Police should pay less attention to arresting drug dealers and focus their energies on clearing up the mess they cause, a new report claims.
The UK Drug Policy Commission (UKDPC), a research group, points to evidence from America that murder rates fell when gangsters were promised they wouldn’t be arrested for drug dealing if they stopped killing each other.
Critics have dubbed the UKDPC proposals “defeatist” and say they are simply an attempt to contain drug-related problems without admitting the failure of existing policy.
The Government has come under fire for focusing huge resources on harm reduction strategies, such as prescribing methadone to heroin addicts, rather than helping them become free from drugs.

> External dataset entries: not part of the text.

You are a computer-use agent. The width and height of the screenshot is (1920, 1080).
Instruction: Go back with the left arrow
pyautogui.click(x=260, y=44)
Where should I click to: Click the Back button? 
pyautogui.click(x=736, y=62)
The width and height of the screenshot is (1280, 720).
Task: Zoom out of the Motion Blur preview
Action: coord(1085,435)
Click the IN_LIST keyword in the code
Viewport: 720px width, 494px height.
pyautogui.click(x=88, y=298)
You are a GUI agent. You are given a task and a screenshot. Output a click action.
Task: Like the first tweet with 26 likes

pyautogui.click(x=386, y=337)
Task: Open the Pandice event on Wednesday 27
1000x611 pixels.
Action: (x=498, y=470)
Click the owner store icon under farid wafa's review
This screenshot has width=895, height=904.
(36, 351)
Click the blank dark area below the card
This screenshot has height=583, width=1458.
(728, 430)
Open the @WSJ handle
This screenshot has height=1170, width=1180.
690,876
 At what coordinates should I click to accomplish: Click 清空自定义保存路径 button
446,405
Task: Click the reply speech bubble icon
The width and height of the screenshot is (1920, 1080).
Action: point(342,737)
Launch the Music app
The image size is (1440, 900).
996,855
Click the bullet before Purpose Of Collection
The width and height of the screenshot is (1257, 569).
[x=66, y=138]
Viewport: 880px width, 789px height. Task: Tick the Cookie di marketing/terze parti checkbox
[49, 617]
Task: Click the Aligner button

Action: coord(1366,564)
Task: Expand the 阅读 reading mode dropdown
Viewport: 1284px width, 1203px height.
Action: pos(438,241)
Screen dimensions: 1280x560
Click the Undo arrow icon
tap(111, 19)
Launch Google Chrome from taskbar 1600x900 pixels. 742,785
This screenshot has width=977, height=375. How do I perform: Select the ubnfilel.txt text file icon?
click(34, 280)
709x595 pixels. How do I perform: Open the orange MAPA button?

One critic recently accused the Government of trapping people in “state-sponsored addiction”.
Roger Howard, UKDPC’s Chief Executive, defended the report. He said: “Fewer arrests and seizures, but of the right kind, may be much more beneficial.
“Drug markets will inevitably remain, and some enforcement agencies are beginning to prioritise their resources and efforts to curb the most harmful aspect of these.”
But dismissing the recommendations Conservative MP Iain Duncan Smith said “a complete change of drugs policy” is needed.
“It’s about controlling this and making sure that as few people as possible take drugs and use them”, he said.
A survey of law enforcement agents conducted as part of the report found nine out of ten believed the war on drugs was unwinnable in the near future.
Last week the Government was accused of losing its ‘war on drugs’ after it emerged that cocaine use had soared by 25 per cent in the past twelve months.
In May a report by the Centre for Policy Studies dubbed the Government’s war on drugs a “costly flop”, accusing the Government of wasting £10 billion pounds of taxpayers’ money on a fruitless ‘harm reduction’ approach to drugs.